■ PROBLEM TO SOLVE ■
Copy out everything in the material from the line containing "1435x840 pixels. Task: Open" down to the line containing "Looking at the screenshot, I should [x=1011, y=72].", both of those lines included, without changing anything.

■ STORED DATA ■

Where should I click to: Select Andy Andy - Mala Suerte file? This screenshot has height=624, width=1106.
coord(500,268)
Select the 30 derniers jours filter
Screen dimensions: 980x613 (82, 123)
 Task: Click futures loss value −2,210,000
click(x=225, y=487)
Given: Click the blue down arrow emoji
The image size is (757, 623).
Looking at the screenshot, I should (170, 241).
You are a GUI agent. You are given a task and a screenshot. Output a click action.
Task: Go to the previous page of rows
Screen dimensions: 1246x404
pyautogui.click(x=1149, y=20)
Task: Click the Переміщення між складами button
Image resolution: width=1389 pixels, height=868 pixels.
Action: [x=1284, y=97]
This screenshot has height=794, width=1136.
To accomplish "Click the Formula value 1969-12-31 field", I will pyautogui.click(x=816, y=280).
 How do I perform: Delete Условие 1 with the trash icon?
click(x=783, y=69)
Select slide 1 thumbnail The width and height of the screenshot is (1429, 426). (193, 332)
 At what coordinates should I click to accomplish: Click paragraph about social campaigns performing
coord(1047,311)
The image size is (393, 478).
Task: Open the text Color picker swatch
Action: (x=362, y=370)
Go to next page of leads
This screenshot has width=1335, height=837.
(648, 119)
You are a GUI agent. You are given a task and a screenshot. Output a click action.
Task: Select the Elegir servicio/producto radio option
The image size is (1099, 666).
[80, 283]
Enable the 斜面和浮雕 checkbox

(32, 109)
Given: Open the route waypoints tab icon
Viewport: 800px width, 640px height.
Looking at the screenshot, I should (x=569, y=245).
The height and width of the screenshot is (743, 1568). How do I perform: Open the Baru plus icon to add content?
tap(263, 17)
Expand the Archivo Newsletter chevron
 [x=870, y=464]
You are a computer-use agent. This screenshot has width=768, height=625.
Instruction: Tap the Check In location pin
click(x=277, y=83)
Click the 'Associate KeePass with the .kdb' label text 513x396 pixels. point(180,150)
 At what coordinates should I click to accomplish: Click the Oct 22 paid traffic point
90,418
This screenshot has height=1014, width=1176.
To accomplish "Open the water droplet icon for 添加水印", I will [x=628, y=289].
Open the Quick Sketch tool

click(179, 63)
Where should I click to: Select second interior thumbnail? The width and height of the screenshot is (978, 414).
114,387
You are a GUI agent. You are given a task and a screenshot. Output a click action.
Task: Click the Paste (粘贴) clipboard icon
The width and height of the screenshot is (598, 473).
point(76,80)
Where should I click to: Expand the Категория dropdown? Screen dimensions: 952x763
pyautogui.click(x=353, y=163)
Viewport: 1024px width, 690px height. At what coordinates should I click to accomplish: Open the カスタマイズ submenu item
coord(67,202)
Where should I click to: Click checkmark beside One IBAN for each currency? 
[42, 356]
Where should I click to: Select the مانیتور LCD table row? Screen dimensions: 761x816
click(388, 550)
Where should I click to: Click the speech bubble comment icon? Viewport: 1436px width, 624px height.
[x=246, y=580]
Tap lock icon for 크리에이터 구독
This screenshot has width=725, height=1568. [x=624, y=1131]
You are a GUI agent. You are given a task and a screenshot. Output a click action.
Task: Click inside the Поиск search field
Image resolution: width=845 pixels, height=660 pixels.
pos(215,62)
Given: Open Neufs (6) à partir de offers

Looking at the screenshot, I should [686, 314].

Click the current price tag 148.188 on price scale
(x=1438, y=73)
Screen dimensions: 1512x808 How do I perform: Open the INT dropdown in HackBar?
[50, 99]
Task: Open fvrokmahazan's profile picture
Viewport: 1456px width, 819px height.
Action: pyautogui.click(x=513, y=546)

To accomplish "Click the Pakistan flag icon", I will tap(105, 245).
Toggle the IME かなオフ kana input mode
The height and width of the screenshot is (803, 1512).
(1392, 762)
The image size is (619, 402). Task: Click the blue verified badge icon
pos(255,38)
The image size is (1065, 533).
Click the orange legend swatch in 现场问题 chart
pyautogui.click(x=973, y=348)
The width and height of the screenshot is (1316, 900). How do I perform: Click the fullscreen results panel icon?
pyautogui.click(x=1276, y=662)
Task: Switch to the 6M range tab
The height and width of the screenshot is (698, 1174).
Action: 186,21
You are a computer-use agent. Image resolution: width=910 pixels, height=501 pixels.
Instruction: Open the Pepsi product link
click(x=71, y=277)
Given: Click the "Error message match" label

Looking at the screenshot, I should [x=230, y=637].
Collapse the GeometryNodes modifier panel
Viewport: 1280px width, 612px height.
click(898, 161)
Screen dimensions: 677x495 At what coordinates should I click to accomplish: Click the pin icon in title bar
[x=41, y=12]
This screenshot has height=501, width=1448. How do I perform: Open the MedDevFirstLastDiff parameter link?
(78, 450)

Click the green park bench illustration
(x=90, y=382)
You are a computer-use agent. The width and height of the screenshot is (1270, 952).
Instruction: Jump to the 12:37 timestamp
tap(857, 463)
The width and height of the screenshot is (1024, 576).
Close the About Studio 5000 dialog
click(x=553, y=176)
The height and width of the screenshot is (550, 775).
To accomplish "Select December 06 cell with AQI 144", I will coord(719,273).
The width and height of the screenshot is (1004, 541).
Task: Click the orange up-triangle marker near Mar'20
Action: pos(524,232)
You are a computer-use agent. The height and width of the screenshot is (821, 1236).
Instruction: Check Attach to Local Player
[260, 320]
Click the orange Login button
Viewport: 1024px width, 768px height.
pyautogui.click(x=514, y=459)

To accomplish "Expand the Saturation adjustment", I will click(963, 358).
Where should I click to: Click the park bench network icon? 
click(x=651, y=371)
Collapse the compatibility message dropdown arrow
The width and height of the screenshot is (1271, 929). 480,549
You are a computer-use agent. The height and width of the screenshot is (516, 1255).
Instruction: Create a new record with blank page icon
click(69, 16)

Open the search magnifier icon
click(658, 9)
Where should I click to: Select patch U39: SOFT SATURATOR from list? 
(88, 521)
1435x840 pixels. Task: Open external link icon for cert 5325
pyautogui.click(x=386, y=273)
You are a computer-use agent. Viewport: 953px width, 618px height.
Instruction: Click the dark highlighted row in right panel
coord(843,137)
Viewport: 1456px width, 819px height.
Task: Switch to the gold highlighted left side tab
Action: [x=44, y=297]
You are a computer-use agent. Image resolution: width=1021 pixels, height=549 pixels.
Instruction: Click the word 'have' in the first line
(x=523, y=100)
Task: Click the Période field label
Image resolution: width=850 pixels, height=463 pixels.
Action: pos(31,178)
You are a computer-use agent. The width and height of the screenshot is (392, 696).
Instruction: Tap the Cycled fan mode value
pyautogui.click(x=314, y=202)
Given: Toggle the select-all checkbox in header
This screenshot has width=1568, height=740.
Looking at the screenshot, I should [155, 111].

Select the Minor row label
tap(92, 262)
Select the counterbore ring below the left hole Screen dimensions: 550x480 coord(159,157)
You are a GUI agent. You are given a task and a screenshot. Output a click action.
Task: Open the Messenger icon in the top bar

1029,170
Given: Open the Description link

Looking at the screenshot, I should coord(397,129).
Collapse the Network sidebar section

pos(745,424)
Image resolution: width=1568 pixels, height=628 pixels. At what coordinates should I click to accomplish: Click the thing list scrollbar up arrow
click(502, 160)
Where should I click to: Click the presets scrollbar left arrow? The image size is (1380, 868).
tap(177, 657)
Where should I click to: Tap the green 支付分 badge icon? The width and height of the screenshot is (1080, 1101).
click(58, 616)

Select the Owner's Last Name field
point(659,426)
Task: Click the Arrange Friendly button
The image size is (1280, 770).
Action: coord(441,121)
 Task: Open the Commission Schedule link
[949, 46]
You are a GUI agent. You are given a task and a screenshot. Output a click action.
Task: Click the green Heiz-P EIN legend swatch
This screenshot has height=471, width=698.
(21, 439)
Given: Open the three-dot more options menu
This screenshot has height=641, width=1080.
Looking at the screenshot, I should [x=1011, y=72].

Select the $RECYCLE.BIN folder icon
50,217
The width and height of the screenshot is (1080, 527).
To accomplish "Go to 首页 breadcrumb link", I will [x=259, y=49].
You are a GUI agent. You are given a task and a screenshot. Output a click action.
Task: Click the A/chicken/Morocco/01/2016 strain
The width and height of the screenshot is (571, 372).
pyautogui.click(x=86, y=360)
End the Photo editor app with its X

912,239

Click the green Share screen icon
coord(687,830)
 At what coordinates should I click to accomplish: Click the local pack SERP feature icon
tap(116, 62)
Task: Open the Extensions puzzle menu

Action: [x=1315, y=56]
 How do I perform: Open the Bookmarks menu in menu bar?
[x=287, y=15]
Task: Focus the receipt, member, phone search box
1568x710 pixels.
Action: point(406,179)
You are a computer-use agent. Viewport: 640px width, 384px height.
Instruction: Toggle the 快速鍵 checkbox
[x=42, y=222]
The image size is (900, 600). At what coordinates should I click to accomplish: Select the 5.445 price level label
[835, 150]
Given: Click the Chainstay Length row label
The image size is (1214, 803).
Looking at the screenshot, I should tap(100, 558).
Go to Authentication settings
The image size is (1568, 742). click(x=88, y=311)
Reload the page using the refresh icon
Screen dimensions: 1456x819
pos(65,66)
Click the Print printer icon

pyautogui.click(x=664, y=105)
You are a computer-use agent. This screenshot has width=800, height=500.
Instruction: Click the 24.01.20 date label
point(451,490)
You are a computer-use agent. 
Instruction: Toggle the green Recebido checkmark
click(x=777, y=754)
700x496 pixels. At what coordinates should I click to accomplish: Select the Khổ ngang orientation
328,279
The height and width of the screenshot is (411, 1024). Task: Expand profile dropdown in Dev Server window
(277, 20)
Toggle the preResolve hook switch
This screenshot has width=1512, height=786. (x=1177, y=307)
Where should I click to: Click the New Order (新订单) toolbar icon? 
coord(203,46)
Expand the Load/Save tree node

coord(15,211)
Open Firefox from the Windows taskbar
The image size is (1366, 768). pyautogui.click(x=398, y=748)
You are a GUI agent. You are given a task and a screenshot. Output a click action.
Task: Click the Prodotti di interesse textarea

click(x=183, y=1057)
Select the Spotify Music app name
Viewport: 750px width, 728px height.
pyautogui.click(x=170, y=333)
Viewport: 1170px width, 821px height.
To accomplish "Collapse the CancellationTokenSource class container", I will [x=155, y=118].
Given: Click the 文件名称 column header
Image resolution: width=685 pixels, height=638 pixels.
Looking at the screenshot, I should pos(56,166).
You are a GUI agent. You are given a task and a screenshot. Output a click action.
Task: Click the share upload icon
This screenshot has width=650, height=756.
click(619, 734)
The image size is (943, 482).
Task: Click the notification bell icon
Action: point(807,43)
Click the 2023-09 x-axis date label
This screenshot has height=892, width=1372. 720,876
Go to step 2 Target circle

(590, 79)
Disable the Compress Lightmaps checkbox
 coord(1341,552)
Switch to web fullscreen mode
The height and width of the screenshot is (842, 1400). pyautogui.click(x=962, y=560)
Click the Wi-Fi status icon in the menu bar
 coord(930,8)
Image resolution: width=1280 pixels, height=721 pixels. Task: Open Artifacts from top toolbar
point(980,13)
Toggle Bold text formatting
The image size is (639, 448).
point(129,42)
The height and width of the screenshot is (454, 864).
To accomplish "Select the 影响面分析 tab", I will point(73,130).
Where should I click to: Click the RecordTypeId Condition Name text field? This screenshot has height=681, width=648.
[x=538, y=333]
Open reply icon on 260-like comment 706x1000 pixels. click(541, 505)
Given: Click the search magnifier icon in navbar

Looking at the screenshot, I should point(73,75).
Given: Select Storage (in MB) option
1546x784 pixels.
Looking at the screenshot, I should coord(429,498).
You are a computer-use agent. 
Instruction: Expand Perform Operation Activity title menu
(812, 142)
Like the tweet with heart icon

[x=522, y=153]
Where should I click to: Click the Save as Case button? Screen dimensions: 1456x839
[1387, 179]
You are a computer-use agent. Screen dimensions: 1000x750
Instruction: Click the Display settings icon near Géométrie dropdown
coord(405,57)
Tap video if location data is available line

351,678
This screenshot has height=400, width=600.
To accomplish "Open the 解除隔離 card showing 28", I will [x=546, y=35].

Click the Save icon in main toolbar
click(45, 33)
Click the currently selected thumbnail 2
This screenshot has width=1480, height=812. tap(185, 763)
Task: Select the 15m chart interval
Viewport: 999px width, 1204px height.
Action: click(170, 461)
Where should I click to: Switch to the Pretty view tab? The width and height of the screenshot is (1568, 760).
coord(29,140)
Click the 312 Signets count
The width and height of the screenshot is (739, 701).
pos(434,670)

■ RIGHT ANSWER ■
1435x840 pixels. Task: Open external link icon for cert 5325
pyautogui.click(x=386, y=273)
You are a computer-use agent. Viewport: 953px width, 618px height.
Instruction: Click the dark highlighted row in right panel
coord(843,137)
Viewport: 1456px width, 819px height.
Task: Switch to the gold highlighted left side tab
Action: [x=44, y=297]
You are a computer-use agent. Image resolution: width=1021 pixels, height=549 pixels.
Instruction: Click the word 'have' in the first line
(x=523, y=100)
Task: Click the Période field label
Image resolution: width=850 pixels, height=463 pixels.
Action: pos(31,178)
You are a computer-use agent. The width and height of the screenshot is (392, 696).
Instruction: Tap the Cycled fan mode value
pyautogui.click(x=314, y=202)
Given: Toggle the select-all checkbox in header
This screenshot has width=1568, height=740.
Looking at the screenshot, I should [155, 111].

Select the Minor row label
tap(92, 262)
Select the counterbore ring below the left hole Screen dimensions: 550x480 coord(159,157)
You are a GUI agent. You are given a task and a screenshot. Output a click action.
Task: Open the Messenger icon in the top bar

1029,170
Given: Open the Description link

Looking at the screenshot, I should coord(397,129).
Collapse the Network sidebar section

pos(745,424)
Image resolution: width=1568 pixels, height=628 pixels. At what coordinates should I click to accomplish: Click the thing list scrollbar up arrow
click(502, 160)
Where should I click to: Click the presets scrollbar left arrow? The image size is (1380, 868).
tap(177, 657)
Where should I click to: Tap the green 支付分 badge icon? The width and height of the screenshot is (1080, 1101).
click(58, 616)

Select the Owner's Last Name field
point(659,426)
Task: Click the Arrange Friendly button
The image size is (1280, 770).
Action: coord(441,121)
 Task: Open the Commission Schedule link
[949, 46]
You are a GUI agent. You are given a task and a screenshot. Output a click action.
Task: Click the green Heiz-P EIN legend swatch
This screenshot has height=471, width=698.
(21, 439)
Given: Open the three-dot more options menu
This screenshot has height=641, width=1080.
Looking at the screenshot, I should [x=1011, y=72].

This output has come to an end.